* Work to complete *
Within the lines below, find those that hold the string "rating" and copy each one.

* Records to process *
- - - -
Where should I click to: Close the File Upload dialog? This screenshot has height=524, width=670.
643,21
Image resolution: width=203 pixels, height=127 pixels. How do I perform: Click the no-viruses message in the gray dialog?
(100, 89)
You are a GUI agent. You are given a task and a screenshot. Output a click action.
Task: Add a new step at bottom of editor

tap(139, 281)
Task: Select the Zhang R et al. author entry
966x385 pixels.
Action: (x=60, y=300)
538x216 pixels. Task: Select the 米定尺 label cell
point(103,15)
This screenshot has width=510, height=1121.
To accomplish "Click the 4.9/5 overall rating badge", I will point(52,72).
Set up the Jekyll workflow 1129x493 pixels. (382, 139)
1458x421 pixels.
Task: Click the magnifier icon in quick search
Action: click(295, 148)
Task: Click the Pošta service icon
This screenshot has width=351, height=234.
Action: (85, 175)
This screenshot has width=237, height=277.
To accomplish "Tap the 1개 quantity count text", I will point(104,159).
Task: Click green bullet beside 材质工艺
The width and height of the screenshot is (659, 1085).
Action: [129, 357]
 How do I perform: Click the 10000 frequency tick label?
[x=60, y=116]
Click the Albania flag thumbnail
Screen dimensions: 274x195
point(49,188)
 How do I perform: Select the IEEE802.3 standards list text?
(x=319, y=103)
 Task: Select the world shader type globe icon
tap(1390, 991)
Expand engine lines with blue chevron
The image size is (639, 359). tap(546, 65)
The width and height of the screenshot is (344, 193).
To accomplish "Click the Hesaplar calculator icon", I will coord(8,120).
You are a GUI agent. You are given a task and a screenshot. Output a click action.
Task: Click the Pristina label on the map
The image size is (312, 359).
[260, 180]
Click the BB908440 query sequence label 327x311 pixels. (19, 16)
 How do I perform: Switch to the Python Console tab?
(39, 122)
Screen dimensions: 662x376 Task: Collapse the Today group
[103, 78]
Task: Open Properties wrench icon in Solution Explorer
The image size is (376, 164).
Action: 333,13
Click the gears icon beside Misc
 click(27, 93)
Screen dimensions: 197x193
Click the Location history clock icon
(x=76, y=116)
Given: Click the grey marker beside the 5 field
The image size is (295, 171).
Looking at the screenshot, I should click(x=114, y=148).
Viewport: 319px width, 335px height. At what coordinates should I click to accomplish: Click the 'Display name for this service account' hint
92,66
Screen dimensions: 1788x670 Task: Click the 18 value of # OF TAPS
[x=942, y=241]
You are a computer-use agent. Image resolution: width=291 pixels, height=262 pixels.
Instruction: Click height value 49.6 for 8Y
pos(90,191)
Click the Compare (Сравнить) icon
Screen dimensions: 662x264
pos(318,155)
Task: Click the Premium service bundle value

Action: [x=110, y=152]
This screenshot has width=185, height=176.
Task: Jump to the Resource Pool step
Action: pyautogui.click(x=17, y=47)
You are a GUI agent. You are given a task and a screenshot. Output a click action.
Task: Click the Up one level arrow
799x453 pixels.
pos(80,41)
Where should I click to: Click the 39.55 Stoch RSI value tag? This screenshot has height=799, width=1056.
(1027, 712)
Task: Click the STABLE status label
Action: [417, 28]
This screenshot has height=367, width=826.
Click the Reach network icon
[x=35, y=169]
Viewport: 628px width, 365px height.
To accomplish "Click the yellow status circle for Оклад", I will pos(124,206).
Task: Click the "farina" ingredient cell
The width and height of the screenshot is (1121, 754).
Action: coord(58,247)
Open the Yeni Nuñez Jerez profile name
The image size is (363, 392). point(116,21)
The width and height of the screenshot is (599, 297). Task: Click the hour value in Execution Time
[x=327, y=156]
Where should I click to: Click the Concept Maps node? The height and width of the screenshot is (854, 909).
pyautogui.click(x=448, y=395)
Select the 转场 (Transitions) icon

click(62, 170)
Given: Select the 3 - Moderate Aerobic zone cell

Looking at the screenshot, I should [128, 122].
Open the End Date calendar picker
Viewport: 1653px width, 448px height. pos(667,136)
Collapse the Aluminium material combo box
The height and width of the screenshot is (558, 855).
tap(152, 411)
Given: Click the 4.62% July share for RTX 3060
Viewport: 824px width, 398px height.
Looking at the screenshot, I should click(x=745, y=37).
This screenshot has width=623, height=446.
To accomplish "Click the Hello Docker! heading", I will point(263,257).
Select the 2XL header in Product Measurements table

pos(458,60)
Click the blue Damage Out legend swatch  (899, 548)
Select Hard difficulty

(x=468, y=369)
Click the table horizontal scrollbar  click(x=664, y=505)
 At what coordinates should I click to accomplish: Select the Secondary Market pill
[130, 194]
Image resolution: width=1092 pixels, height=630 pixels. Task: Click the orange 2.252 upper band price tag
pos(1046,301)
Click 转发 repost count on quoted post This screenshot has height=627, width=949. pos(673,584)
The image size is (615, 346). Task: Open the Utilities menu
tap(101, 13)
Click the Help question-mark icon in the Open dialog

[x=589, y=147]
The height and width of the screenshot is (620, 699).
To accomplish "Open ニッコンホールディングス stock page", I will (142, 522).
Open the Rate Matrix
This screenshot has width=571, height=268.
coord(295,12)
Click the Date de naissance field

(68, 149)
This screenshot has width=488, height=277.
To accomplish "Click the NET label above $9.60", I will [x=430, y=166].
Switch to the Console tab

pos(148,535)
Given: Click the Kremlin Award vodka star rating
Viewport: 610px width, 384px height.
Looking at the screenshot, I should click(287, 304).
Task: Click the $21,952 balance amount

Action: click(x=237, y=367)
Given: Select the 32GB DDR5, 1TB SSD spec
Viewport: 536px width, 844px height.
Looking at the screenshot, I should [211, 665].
- - - -
* Completed exercise *
To accomplish "Click the 4.9/5 overall rating badge", I will point(52,72).
Given: Click the Kremlin Award vodka star rating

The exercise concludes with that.